Not all aircraft are as suitable for operations from unimproved or improvised runways, either. The Air Force’s A-10 Warthogs have the ability to use highways as impromptu air bases if necessary, and their crews train to do so, but this isn’t an option for more advanced combat jets such as its F-35As. The service could have to revise its inventory in addition to its force structure to be best prepared for uncertain expeditionary operations in the future.
The Air Force could find itself considering obtaining capability similar to the U.S. Marine Corps' F-35B, if not that exact aircraft, which has the ability to conduct short and vertical takeoffs and landings. The Marines have already demonstrated that these planes can operate from relatively short concrete pads.
With this in mind, it's also important to note that the Air Force won't be conducting these sorts of expeditionary operations independent of the other services. The battlefield construction, logistical, and other relevant capabilities that the Army and Navy possess will be essential, as will the ability to tap into a robust, overarching set of communications and intelligence-sharing networks to keep appraised of the situation and coordinate continued support at austere facilities. Training forces to operate as joint units that blend the necessary components for these types of missions will be key.

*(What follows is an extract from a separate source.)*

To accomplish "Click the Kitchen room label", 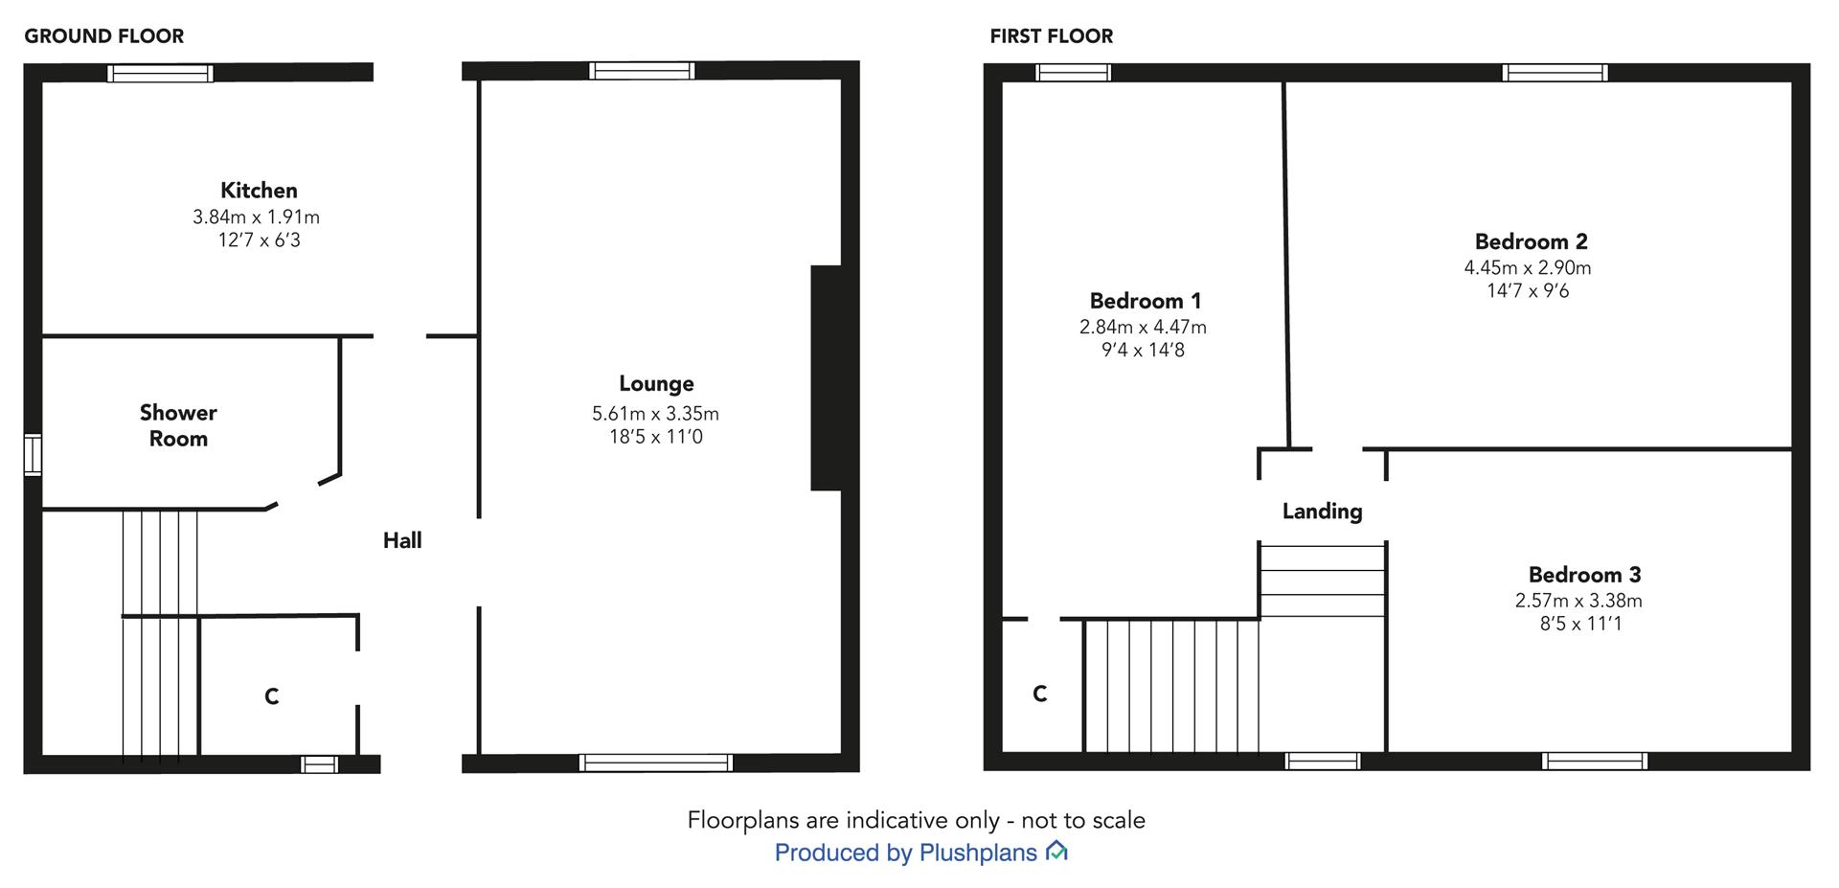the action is [x=259, y=190].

In addition, U.S. Air Force Lieutenant General Mark Kelly, head of 12th Air Force, which is part of ACC, warned at the 2018 Air Force Association conference in September 2018 that forces are likely to be in danger of kinetic and non-kinetic hazards even when mobilizing or transiting to a theater of operations. “No one opposes airmen driving to BWI [Baltimore-Washington International Airport],” he said.
“No one is in the computer systems tracking their luggage. No one is in [Air Mobility Command’s] computer systems that keep the equipment flowing forward,” he continued. “But if great powers can get into your election networks, then trust me, they can get into your baggage handlers.”

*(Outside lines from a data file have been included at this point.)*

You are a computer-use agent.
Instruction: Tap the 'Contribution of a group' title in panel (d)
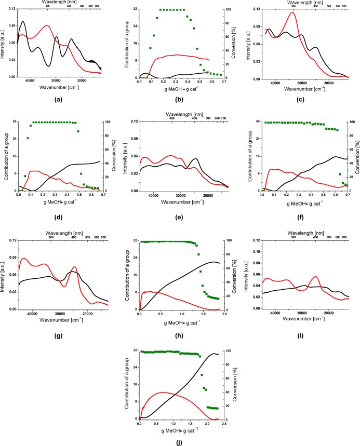click(x=5, y=156)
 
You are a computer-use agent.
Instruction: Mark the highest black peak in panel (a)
click(x=22, y=21)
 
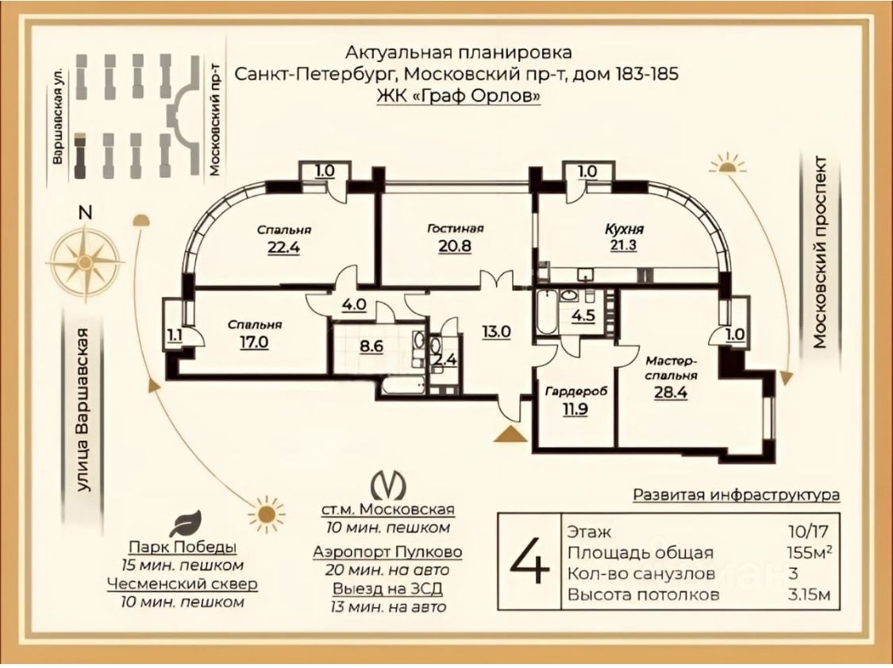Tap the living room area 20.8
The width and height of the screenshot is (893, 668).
click(454, 245)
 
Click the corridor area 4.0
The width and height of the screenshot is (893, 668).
click(353, 303)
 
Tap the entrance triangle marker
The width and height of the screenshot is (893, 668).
click(510, 434)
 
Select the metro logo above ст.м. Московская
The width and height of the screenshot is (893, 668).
click(388, 485)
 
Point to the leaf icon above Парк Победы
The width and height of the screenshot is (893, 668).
click(187, 525)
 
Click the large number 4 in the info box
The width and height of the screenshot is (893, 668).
click(529, 562)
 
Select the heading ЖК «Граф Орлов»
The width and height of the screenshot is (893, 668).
click(457, 95)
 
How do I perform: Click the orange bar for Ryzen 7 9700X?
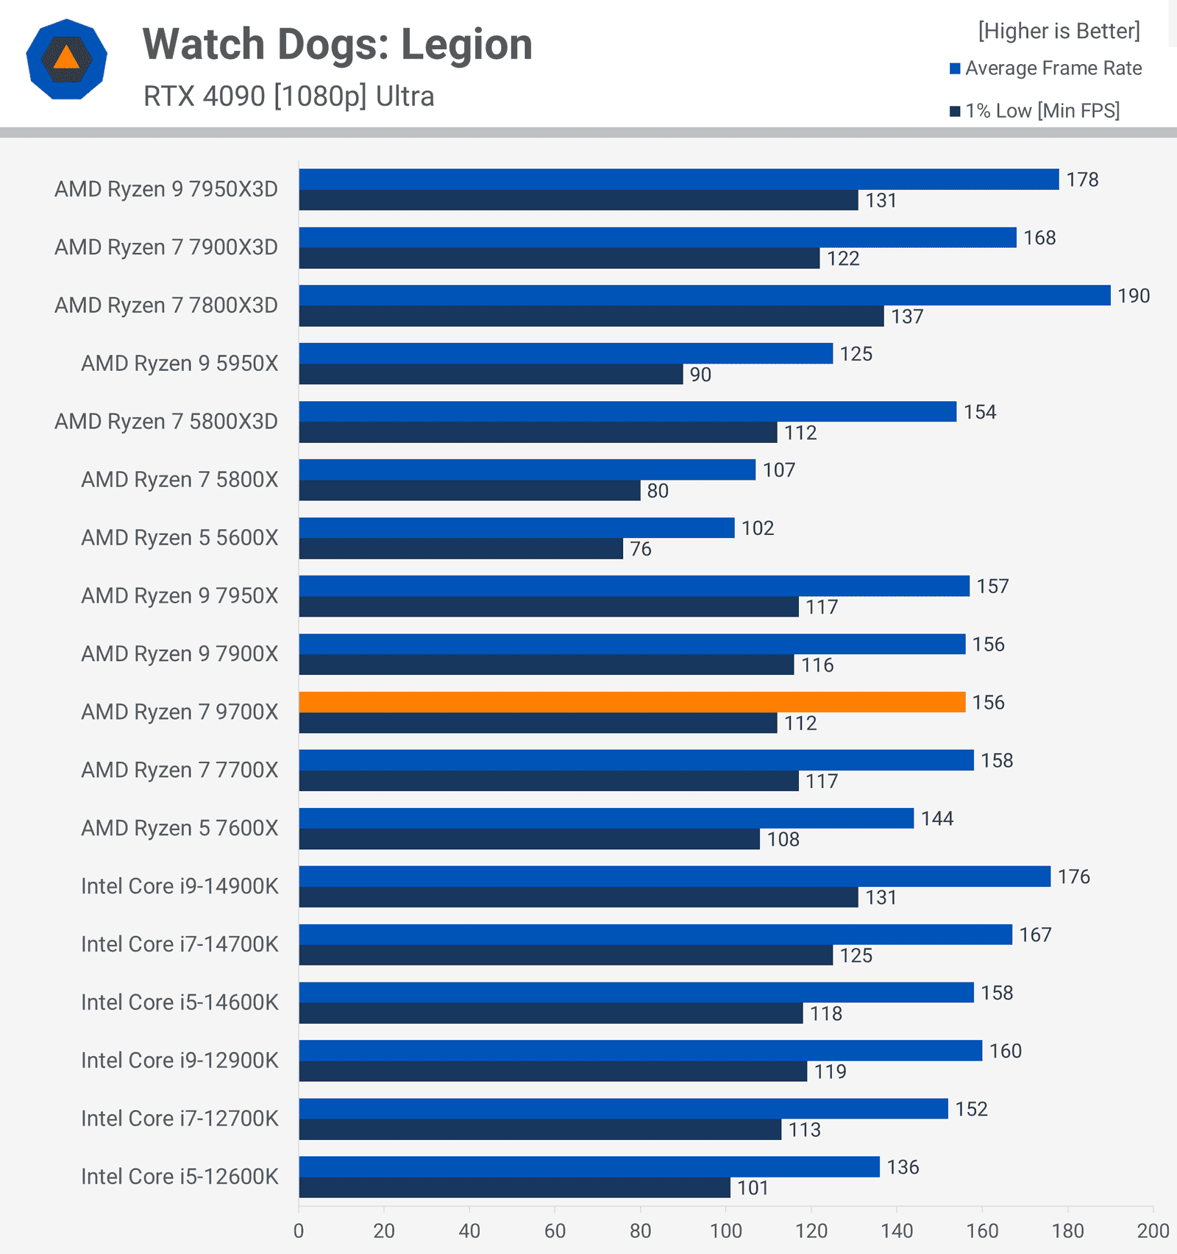pos(632,702)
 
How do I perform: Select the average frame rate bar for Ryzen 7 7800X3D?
pos(704,295)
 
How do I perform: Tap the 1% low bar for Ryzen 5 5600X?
pos(461,549)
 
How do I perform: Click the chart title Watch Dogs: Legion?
pos(337,44)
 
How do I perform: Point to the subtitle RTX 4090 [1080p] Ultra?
pos(288,96)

Cyber attacks and other traditional electronic warfare will also threaten personnel once they arrive at a certain location, too. In September 2017, a group of A-10s from the Maryland Air National Guard’s 175th Wing practiced operating from a highway in Estonia, a NATO member that sits along the Baltic Sea and shares a major border with Russia. The exercise included a simulated cyber attack on the unit’s forward operations center by Estonian military personnel and British civilians playing the role of “politically motivated hackers.”
That exercise, nicknamed Baltic Jungle, showcased just a small number of the capabilities Goldfein and Kelly are now saying it is vital for the Air Force to have in greater quantities. It also reflected a tiny portion of the sorts of multi-faceted threats that U.S. forces might face during future operations.
Still, the lessons learned from this drill, and other recent ones similar to it, will likely serve as important stepping stones as the Air Force looks to reinvigorate its expeditionary capabilities in the coming years.